Una curiosità: chi è il bambino ritratto sul retro copertina di Blues Get Off My Shoulder?
Era il figlio del fotografo che fece alcune foto del disco, è stata scattata nella nostra sala prove a Brugherio. È stupenda e il bambino ormai avrà più di 30 anni. L’ultima volta che l’ho visto era uno studente universitario.
Nel documentario, Klaus Bonoldi – ora A&R director di Universal Music Italia – ricorda quando lavoravi in un negozio di dischi storico di Milano, New Zabriskie Point, descrivendo il Joe dell’epoca come «un piccolo Elvis che si era perso». Ti riconosci in questa definizione?
(Ride) Sì, sono sempre stato un grande fan di Elvis, quello della prima era e del ritorno del ’68, fino al ’70, ’71.
Anche solo vendendo dischi hai influenzato la vita di molte persone, indirizzandole verso la musica come professione. Che effetto ti fa?
Avevo due fratellini a quei tempi. Uno era Mayo (oggi tatuatore, cantante dei gruppi hardcore Sottopressione e La Crisi, chitarrista della band punk-rock Manges, nda) e l’altro era Klaus. Mayo mi diceva che voleva lavorare nella musica, io gli dicevo: guarda che è faticoso! E alla fine è venuto a fare il backliner per i La Crus. Ora mi ha aiutato a trovare il titolo per il documentario e una delle illustrazioni nella ristampa è un suo disegno di allora. E la stessa cosa è capitata con Klaus. Mi diceva: «Voglio lavorare nella musica». E io gli ho detto: vai al Jungle Sound, di’ che ti mando io.

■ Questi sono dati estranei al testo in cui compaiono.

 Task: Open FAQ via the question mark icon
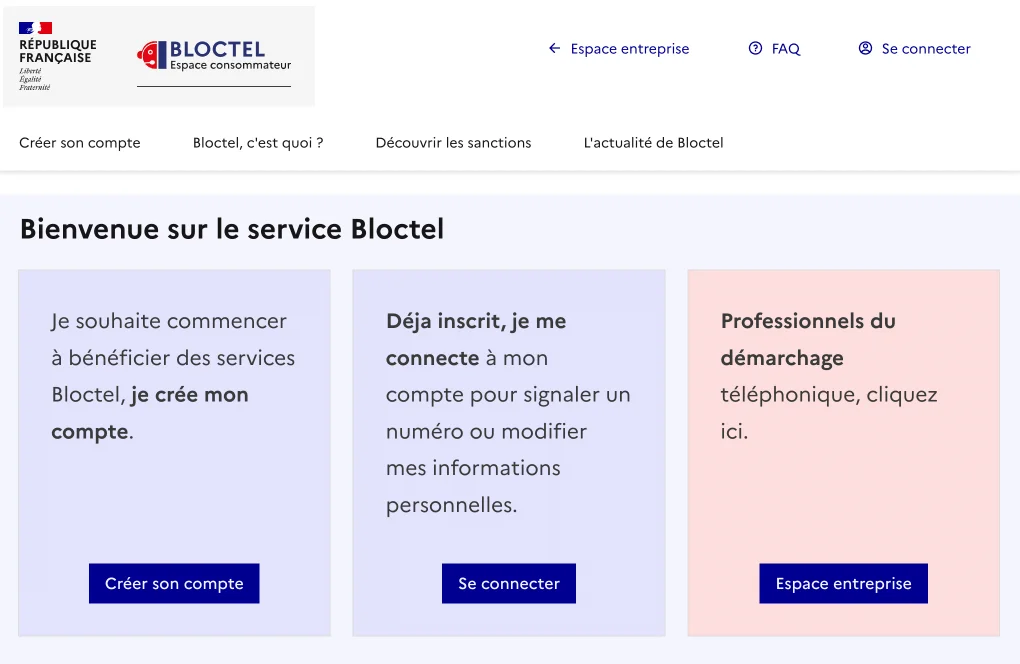click(756, 48)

Ha iniziato lì prendendo le telefonate e così è iniziata la sua carriera musicale… Nei ringraziamenti del primo disco dei La Crus c’è anche lui perché avevamo registrato al Jungle, nello studio Midi, il primo a Milano, vicino ai cessi.
Ti è venuta voglia di riformare i Carnival of Fools per celebrare documentario e cofanetto?
È una cosa che da una parte mi stimola, me lo stanno chiedendo in tanti dicendomi che sarebbe bello fare magari tre o quattro canzoni prima della proiezione, ma ho così tante cose a cui pensare in questo momento, tra la direzione artistica di quattro festival, un mio disco, nel 2025 c’è l’anniversario del primo album dei La Crus… Mi piacerebbe, ma non vorrei scimmiottarmi: non potrei cantare quei pezzi in quel modo lì, forse ne potrei fare una versione acustica alla Johnny Cash.